Data for review:
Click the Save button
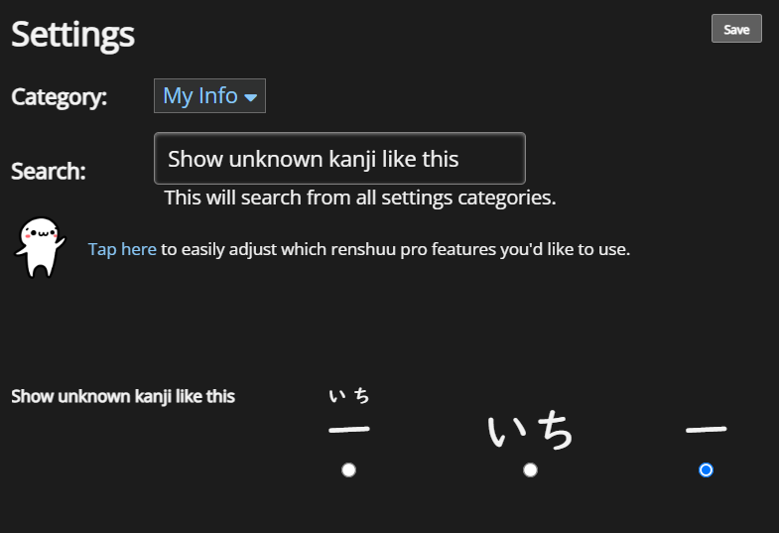779x533 pixels. coord(736,29)
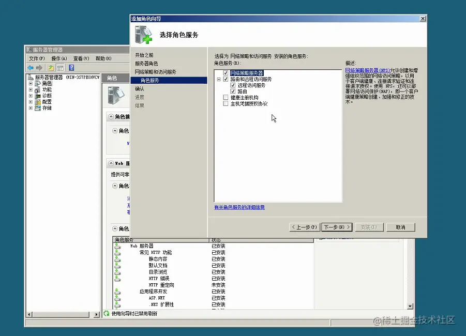
Task: Select the 角色 (Roles) node icon
Action: [38, 83]
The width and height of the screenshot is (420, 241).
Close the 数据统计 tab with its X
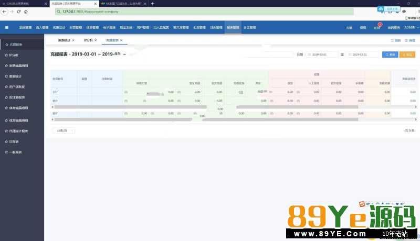pos(74,40)
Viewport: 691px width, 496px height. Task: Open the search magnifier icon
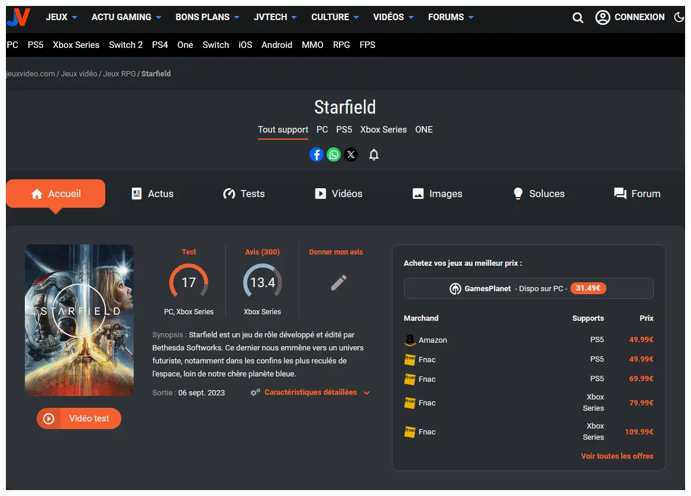(578, 18)
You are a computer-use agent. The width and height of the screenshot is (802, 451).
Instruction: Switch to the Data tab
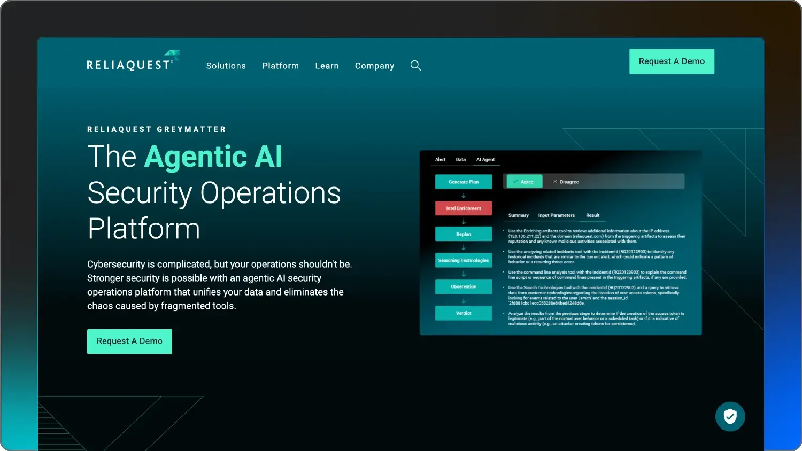(460, 160)
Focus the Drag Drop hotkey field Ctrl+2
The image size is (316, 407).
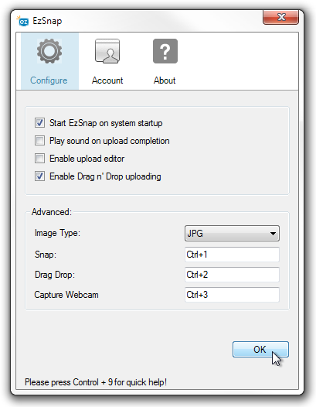(232, 275)

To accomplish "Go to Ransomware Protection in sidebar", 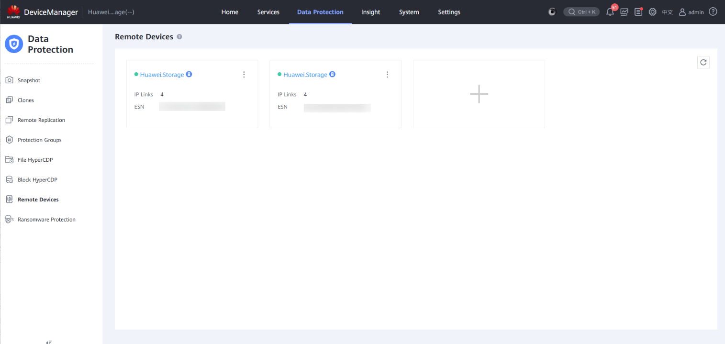I will tap(46, 220).
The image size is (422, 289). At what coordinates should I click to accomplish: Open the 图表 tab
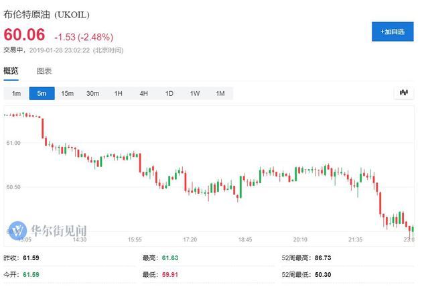pos(44,70)
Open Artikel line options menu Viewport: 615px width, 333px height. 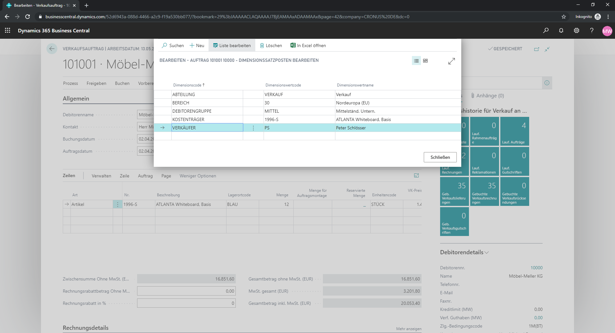(118, 204)
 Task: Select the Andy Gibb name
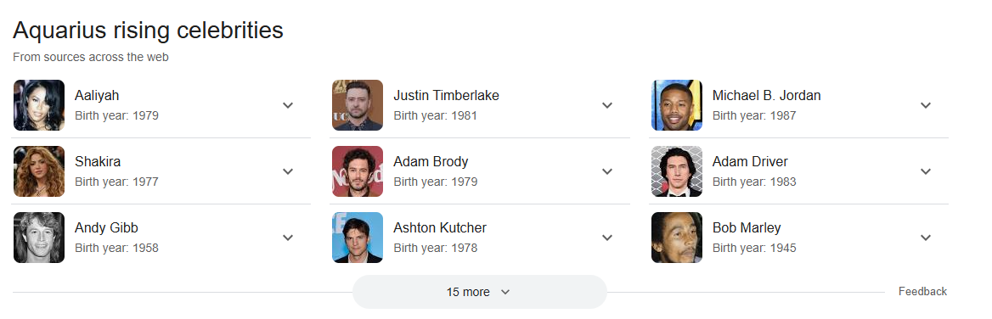[x=106, y=227]
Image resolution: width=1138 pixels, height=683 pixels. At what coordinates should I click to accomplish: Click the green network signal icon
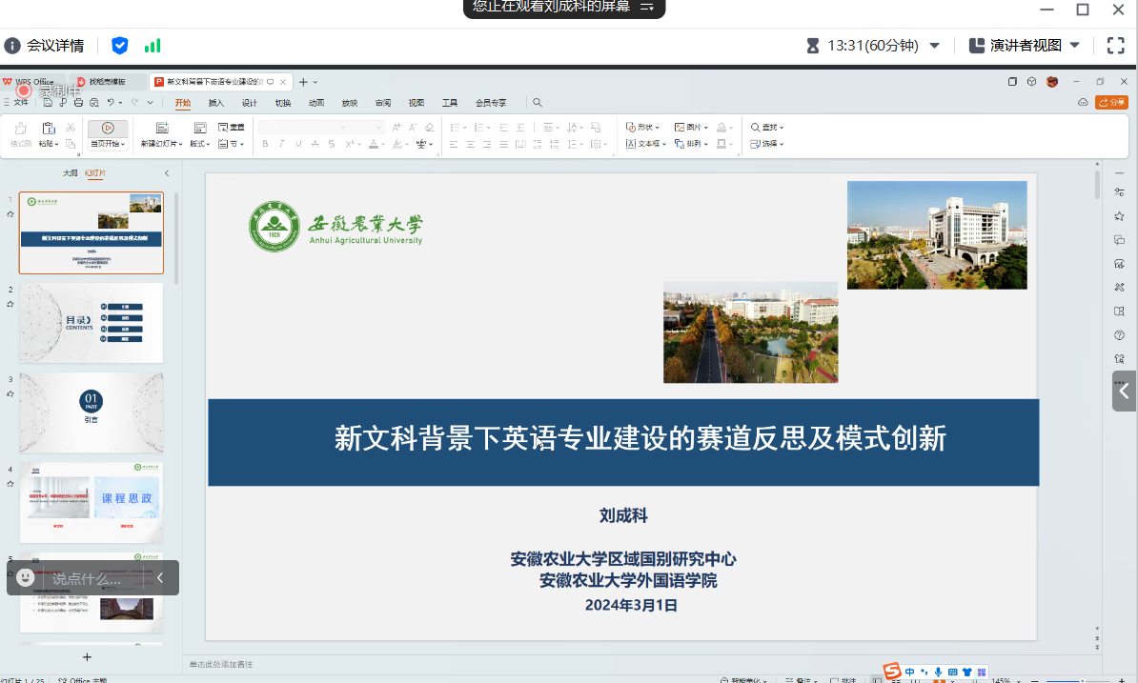click(152, 45)
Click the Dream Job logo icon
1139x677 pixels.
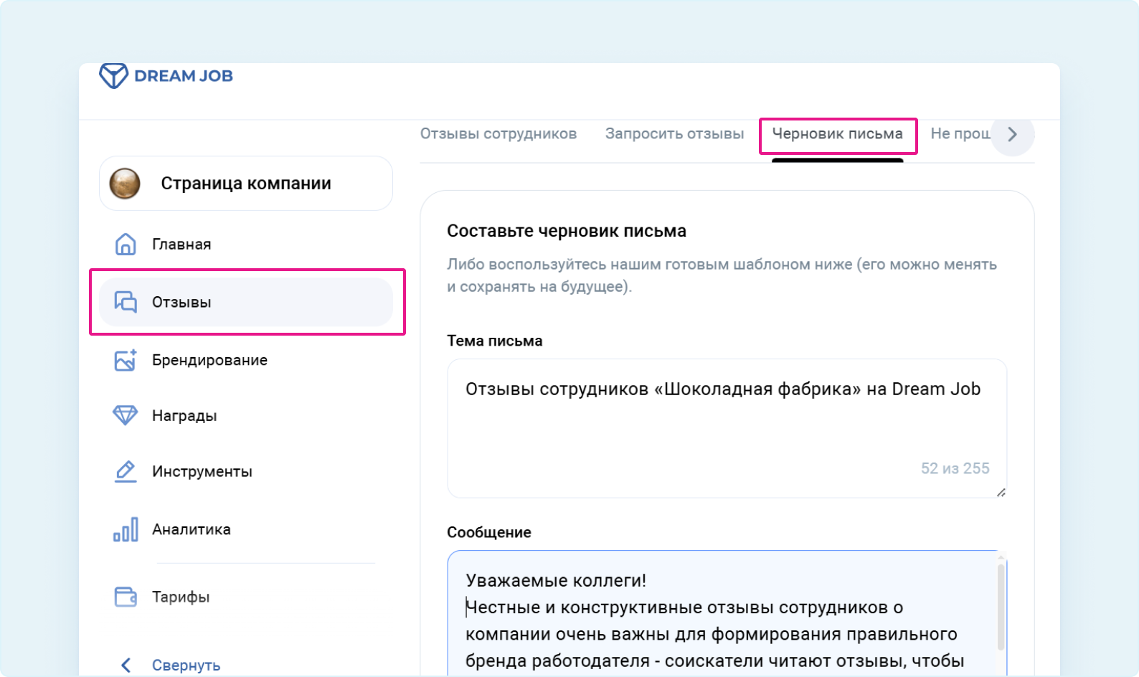pyautogui.click(x=113, y=75)

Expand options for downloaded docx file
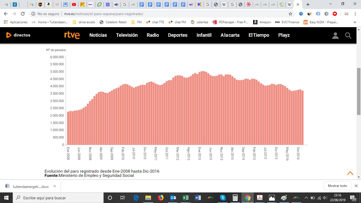point(55,186)
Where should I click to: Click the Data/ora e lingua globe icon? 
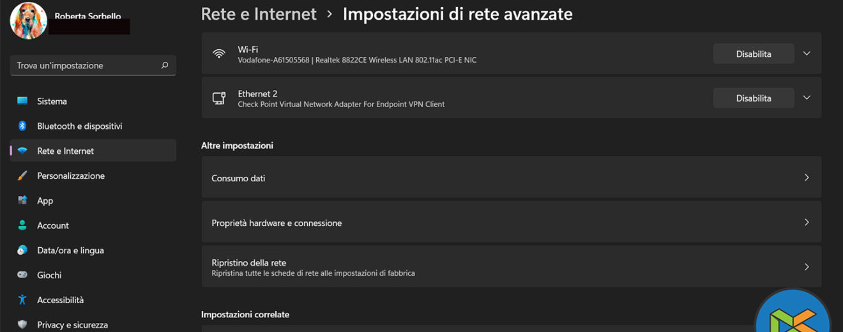coord(22,250)
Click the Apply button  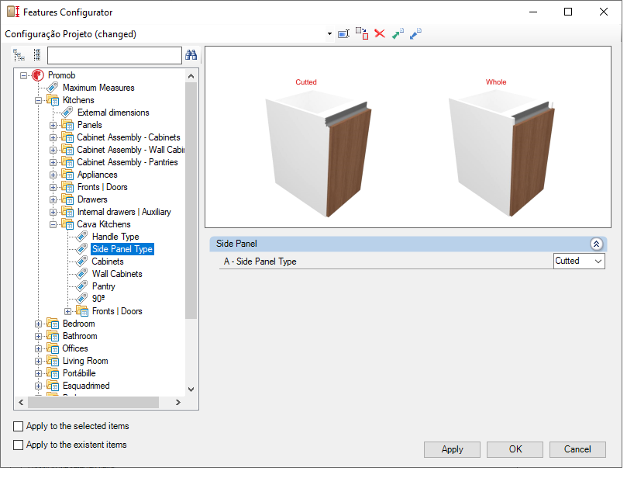coord(452,449)
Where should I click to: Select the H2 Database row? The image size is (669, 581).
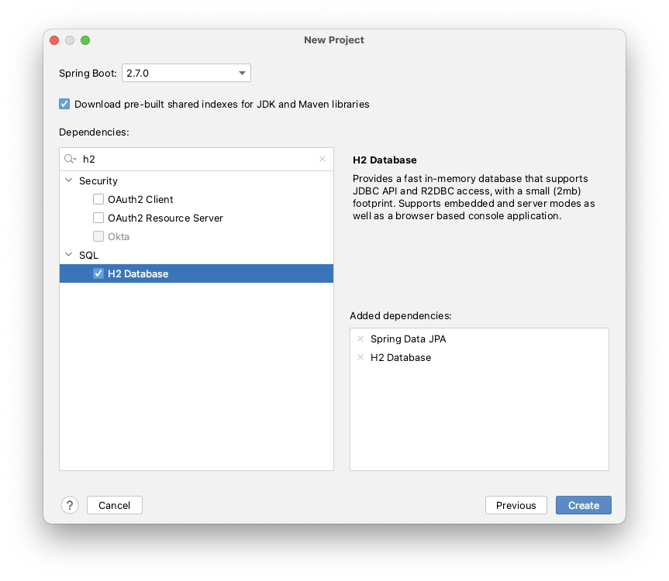point(155,273)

Problem statement: Pictures excluded, write out exactly and only the lines of the material from the one containing "Where should I click to: Select" up to and including the last line.

Exercise answer:
Where should I click to: Select the H2 Database row? The image size is (669, 581).
point(155,273)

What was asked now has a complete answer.